Records in a dataset
☆ ☆ ☆ ☆ ☆ ☆ ☆
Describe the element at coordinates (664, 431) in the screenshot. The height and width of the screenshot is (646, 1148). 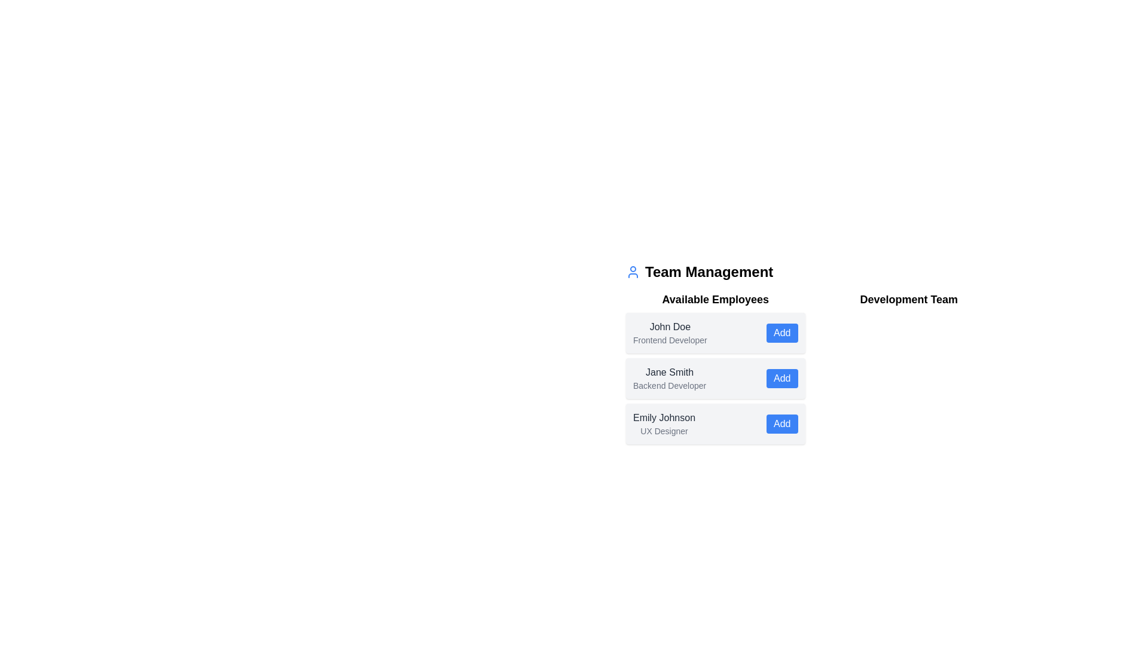
I see `the text label specifying the professional title or job function of Emily Johnson in the 'Available Employees' section` at that location.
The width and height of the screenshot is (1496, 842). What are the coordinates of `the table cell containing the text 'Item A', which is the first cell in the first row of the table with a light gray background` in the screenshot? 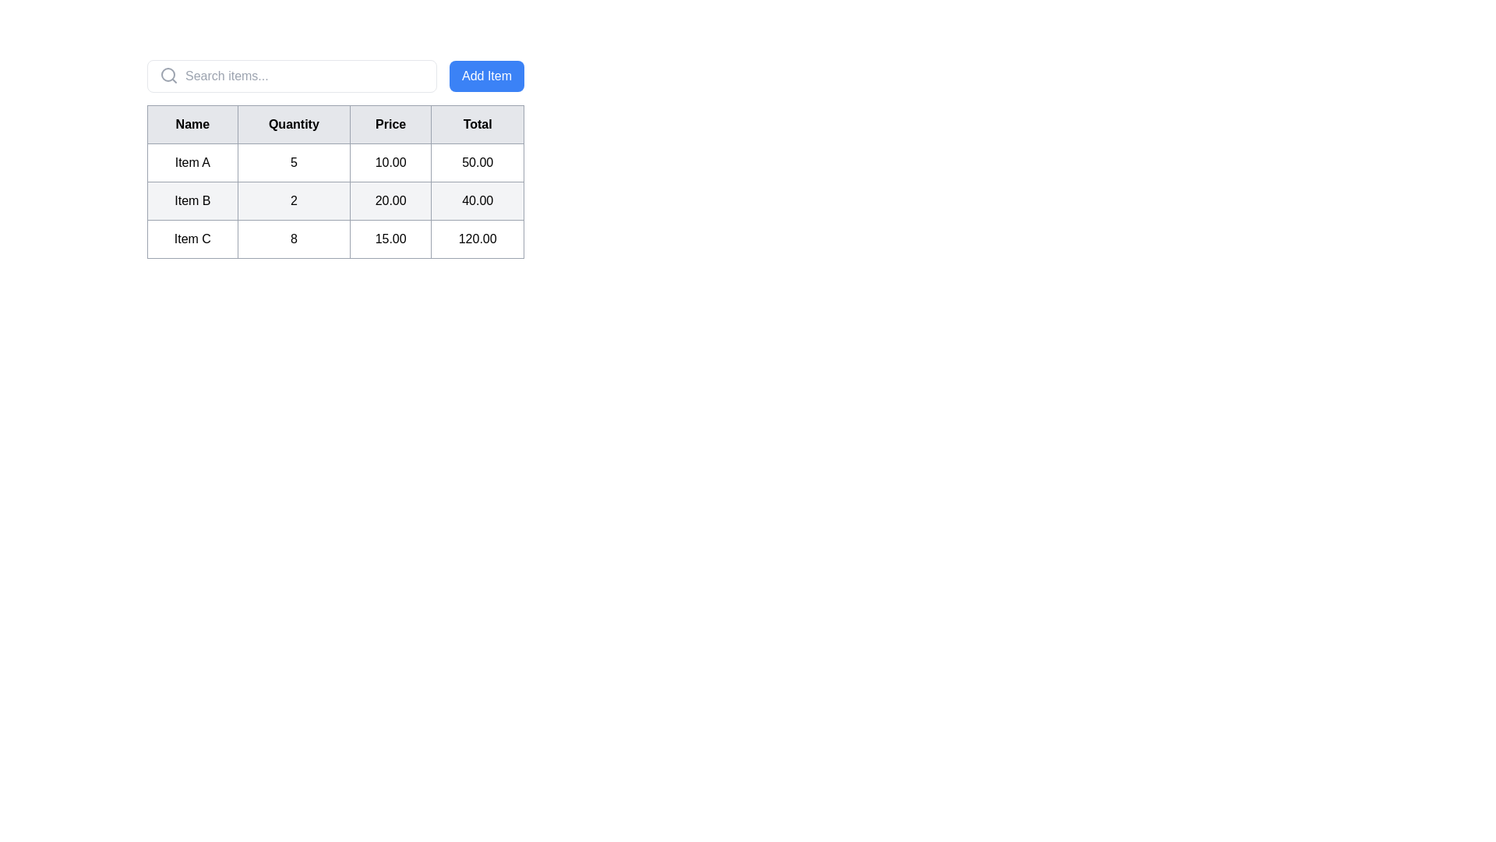 It's located at (192, 162).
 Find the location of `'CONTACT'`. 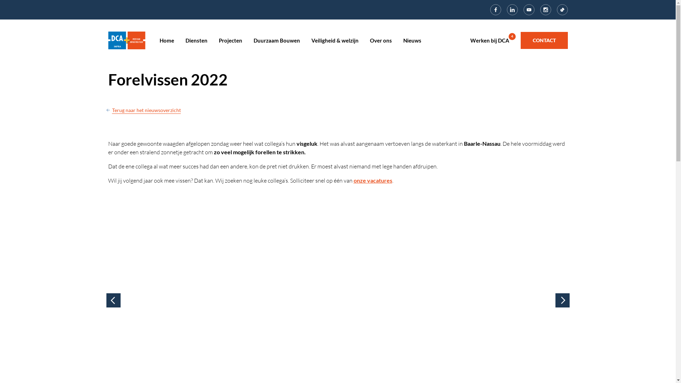

'CONTACT' is located at coordinates (544, 40).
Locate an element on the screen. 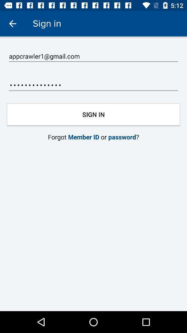 Image resolution: width=187 pixels, height=333 pixels. icon below the sign in item is located at coordinates (94, 56).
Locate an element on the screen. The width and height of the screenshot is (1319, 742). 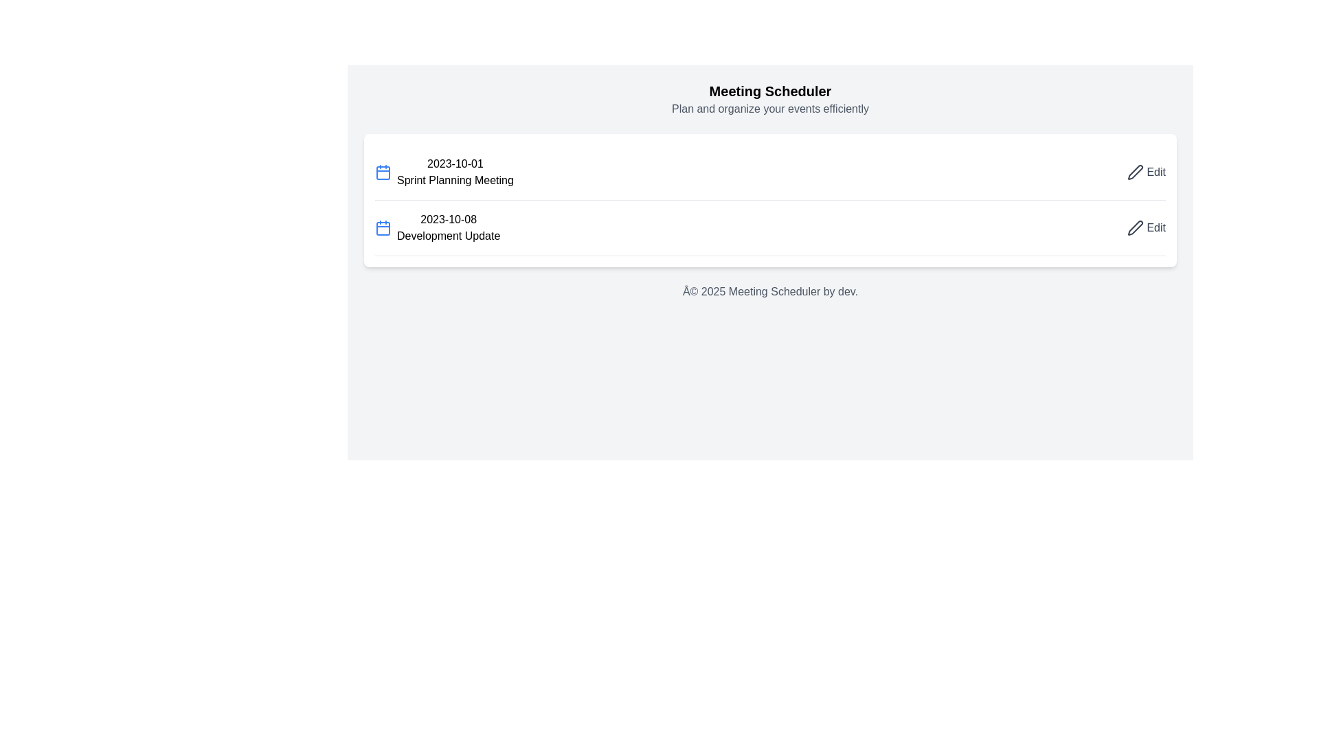
the static text element displaying '© 2025 Meeting Scheduler by dev.' which is centered horizontally below the main content is located at coordinates (770, 291).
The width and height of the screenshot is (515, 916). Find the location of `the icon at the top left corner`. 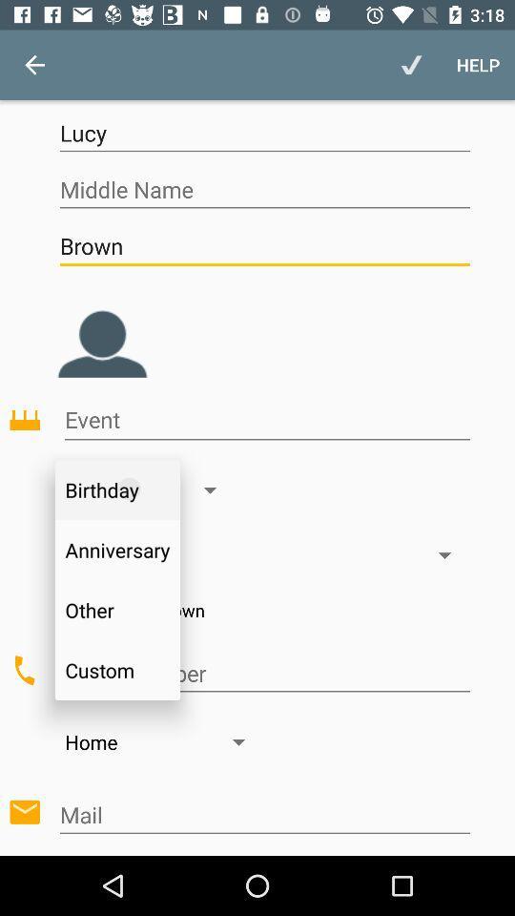

the icon at the top left corner is located at coordinates (34, 65).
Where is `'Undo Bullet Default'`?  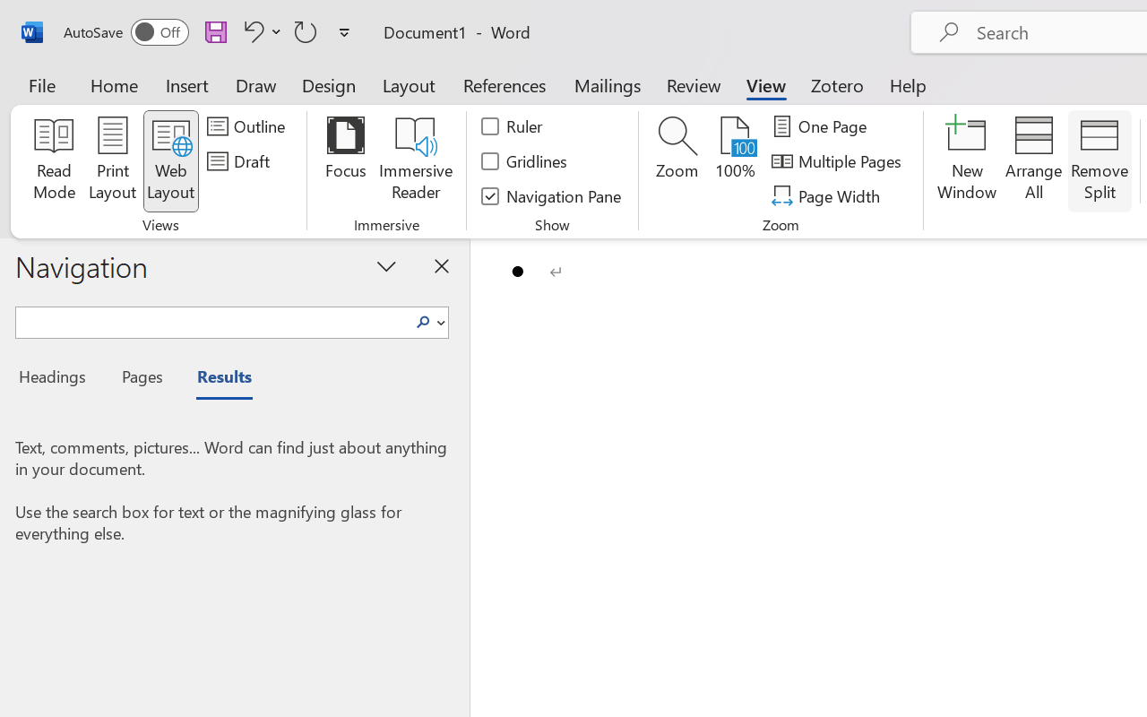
☆ ☆ ☆ ☆ ☆ ☆ ☆
Problem description
Echo the records above from the line containing "Locate an element on the screen. The" through the end of the records, inclusive, and omit the pictures.

Complete response
Locate an element on the screen. The width and height of the screenshot is (1319, 742). 
the static text element displaying '© 2025 Meeting Scheduler by dev.' which is centered horizontally below the main content is located at coordinates (770, 291).
The width and height of the screenshot is (515, 916). Find the location of `the icon at the top left corner`. 

the icon at the top left corner is located at coordinates (34, 65).
Where is `'Undo Bullet Default'`?  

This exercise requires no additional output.